A rod that meets certain technical specifications, including high strength, specified by ASTM International, an international standard-setting group. When rods of this kind, which secured a shear key on the new span, snapped last year, concerns arose that other such rods might prove unreliable. Caltrans is conducting tests on the matter.
Creation of a zinc coating on steel to protect against steel corrosion. Many large rods on the new bridge were galvanized by dipping them in molten zinc – a process now thought to have introduced hydrogen into the steel, one reason those rods are considered susceptible to breakage.
Cold rolled threads
Rod threads can be cut or rolled. Threads can be created by rolling a rod through a die that shapes the steel into threads. Rolled threads typically create harder surfaces, a possible risk factor for breakage on the new span. Most of the anchor rods for the main cable were cold rolled.
Scanning electron microscope
A device that can identify different elements within a particle. It operates by bombarding the particle with a stream of electrons, then reading X-rays emitted in response. Each element reflects a signature X-ray wavelength.
Sources: Toll Bridge Program Oversight Committee, Bee reporting
Abolhassan Astaneh-Asl, Ph.D.: A professor of structural engineering, mechanics and materials at UC Berkeley. Author of numerous reports about failure analysis in buildings and steel bridges, and the effects of earthquakes on bridge design and performance. Astaneh has spent thousands of hours studying and modeling the new Bay Bridge.
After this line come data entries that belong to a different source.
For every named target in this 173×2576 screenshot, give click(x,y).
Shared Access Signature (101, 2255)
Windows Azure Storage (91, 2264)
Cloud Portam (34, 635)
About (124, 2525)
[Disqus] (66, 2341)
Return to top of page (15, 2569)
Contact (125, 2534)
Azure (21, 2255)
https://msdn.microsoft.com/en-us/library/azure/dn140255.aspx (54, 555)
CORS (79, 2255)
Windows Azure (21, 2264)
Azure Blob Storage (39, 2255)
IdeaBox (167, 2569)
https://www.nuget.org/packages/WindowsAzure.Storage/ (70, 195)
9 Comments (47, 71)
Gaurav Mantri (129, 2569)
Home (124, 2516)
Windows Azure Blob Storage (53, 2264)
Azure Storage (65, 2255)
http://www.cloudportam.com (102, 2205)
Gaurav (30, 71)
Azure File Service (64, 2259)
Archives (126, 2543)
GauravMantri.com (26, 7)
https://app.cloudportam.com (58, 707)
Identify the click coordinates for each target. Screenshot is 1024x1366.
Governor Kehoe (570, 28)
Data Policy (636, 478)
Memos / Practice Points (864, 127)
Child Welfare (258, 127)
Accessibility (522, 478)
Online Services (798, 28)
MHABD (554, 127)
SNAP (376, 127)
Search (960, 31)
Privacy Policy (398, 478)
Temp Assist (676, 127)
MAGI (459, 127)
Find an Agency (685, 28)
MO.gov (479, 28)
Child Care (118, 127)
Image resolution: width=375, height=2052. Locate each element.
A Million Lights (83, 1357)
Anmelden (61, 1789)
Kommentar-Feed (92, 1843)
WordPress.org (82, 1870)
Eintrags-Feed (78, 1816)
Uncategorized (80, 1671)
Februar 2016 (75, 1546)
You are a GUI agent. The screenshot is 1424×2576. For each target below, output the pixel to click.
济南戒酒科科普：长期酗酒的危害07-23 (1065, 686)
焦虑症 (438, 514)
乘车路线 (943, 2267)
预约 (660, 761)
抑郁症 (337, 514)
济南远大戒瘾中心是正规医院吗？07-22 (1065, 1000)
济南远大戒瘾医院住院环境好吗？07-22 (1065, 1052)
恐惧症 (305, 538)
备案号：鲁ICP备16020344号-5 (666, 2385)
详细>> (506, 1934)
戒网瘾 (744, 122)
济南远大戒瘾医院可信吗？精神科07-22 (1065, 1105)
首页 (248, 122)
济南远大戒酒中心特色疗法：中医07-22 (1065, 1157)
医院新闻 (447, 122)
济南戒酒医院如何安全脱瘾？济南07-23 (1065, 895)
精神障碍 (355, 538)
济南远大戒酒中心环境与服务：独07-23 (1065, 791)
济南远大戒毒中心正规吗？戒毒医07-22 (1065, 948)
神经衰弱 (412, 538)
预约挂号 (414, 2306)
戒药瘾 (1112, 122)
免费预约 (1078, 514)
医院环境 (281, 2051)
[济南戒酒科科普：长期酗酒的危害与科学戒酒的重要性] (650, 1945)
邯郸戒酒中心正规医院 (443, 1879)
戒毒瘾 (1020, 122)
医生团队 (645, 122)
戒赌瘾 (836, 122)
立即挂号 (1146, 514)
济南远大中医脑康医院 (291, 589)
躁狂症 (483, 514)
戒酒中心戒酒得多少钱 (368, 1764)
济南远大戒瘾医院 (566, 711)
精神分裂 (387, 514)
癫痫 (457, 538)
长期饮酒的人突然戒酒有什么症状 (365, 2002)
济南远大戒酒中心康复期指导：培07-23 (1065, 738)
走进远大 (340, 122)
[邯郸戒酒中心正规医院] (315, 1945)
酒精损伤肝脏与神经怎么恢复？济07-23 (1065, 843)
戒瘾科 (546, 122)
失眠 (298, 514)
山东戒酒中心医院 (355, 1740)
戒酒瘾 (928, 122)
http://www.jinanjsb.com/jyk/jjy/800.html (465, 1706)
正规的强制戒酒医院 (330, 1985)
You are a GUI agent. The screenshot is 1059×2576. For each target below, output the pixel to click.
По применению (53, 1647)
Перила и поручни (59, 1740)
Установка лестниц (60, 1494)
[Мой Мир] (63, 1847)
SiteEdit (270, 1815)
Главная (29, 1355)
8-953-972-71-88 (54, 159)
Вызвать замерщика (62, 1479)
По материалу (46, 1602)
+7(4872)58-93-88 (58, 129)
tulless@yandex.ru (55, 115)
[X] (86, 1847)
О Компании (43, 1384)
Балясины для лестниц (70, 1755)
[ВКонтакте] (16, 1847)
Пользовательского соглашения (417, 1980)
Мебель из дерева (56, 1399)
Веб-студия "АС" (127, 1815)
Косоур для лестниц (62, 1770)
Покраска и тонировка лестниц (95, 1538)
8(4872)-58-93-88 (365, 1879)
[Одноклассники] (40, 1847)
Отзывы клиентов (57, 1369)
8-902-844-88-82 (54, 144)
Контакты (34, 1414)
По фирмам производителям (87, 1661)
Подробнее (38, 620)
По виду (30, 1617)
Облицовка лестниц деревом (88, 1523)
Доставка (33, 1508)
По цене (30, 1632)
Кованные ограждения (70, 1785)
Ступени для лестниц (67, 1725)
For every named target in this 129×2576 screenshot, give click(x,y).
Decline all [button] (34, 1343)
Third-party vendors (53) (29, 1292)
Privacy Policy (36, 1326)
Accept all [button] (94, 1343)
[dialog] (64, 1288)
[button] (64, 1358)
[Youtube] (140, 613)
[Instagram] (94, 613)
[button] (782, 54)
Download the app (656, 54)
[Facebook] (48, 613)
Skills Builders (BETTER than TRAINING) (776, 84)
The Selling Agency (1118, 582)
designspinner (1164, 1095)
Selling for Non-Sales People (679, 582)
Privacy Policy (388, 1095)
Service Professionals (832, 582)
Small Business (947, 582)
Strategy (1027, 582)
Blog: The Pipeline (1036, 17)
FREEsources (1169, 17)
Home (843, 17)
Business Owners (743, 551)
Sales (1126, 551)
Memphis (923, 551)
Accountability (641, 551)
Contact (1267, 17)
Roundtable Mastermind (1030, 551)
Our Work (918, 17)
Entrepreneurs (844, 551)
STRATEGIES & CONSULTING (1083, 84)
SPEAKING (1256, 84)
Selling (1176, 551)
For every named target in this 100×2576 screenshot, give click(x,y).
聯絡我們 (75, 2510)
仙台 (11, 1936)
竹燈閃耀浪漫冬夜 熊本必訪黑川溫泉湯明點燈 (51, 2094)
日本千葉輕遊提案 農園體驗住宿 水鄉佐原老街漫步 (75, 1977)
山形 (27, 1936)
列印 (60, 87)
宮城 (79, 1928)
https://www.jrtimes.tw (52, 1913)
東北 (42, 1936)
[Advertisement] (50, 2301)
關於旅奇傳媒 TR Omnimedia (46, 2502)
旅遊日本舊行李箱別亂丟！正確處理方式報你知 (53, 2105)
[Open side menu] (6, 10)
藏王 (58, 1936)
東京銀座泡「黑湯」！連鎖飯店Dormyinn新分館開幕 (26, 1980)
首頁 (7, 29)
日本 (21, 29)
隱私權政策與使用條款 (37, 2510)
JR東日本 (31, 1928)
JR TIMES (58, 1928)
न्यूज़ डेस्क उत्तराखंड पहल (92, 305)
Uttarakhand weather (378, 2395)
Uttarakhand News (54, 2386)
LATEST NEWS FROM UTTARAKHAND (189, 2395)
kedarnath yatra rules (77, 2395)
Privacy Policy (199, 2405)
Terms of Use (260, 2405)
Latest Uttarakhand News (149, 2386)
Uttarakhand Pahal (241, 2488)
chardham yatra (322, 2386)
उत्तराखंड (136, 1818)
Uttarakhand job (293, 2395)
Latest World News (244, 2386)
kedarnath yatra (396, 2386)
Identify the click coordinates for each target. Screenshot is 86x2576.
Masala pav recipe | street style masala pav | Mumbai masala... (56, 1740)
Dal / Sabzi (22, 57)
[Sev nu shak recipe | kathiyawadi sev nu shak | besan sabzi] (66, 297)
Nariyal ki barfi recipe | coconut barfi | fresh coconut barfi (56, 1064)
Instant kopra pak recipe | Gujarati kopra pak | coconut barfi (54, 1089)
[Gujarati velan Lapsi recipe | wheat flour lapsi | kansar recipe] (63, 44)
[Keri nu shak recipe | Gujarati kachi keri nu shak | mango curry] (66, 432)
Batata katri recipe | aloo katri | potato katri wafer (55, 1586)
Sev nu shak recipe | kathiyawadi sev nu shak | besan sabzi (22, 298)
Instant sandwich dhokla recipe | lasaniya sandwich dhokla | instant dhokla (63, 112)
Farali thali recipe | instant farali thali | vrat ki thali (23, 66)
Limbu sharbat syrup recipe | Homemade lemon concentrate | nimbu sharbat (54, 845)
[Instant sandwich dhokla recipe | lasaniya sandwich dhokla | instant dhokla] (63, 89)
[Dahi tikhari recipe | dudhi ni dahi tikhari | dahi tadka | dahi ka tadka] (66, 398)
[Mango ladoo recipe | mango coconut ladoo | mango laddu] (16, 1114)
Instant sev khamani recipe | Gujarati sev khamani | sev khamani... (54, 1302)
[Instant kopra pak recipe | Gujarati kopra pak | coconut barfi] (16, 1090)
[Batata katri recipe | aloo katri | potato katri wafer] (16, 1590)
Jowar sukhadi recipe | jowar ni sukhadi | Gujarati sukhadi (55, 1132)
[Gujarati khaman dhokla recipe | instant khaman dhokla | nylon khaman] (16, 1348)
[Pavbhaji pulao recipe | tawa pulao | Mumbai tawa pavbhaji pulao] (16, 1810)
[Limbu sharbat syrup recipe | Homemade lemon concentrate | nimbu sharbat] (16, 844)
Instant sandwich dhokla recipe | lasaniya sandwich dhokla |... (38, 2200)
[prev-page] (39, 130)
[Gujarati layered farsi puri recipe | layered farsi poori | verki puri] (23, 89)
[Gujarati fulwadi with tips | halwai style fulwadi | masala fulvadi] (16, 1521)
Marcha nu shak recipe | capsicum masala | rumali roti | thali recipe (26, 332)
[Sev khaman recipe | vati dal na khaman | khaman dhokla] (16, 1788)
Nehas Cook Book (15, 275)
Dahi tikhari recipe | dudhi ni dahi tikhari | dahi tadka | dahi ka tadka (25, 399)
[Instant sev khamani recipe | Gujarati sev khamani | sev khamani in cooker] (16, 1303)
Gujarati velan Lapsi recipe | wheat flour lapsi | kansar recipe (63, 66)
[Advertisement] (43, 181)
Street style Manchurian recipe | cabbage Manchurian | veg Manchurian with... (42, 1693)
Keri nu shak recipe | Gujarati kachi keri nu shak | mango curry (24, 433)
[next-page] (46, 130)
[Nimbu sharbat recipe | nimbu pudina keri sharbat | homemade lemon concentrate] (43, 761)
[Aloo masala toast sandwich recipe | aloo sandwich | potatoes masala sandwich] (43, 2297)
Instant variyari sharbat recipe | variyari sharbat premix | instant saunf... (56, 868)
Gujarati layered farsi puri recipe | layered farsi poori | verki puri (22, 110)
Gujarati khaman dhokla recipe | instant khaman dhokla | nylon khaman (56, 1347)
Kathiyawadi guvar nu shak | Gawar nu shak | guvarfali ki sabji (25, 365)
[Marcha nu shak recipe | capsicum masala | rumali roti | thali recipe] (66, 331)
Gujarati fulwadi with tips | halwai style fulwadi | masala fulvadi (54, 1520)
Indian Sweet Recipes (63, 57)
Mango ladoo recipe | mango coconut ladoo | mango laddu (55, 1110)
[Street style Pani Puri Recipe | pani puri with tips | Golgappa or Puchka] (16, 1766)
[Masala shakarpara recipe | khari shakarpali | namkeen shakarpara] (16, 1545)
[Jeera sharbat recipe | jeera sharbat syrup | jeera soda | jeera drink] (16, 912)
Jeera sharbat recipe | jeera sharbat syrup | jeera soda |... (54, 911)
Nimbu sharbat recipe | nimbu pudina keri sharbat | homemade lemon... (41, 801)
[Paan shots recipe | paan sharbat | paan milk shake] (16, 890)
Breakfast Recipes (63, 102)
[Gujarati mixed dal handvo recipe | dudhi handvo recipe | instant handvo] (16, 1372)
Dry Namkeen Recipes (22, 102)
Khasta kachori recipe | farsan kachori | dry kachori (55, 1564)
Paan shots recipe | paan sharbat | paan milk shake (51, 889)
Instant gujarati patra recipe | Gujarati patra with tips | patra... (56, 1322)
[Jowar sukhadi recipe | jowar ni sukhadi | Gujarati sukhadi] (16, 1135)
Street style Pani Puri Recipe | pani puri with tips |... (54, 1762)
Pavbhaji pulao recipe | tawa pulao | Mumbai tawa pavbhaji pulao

Yun Chung, M.S.: A retired Bechtel Corp. engineer and metallurgist. Author or co-author of several technical reports that examined Bay Bridge anchor rods and bolts, Chung has criticized Caltrans and the Toll Bridge Program Oversight Committee for their handling of testing and evaluation issues.
Lisa Thomas: A professional metallurgical and materials engineer at Berkeley Research Company , a forensic firm in Berkeley, and co-author (with Chung) of analyses of Bay Bridge anchor rods and bolts. Thomas testified recently before the California Senate Transportation and Housing Committee about materials used in the new Bay Bridge.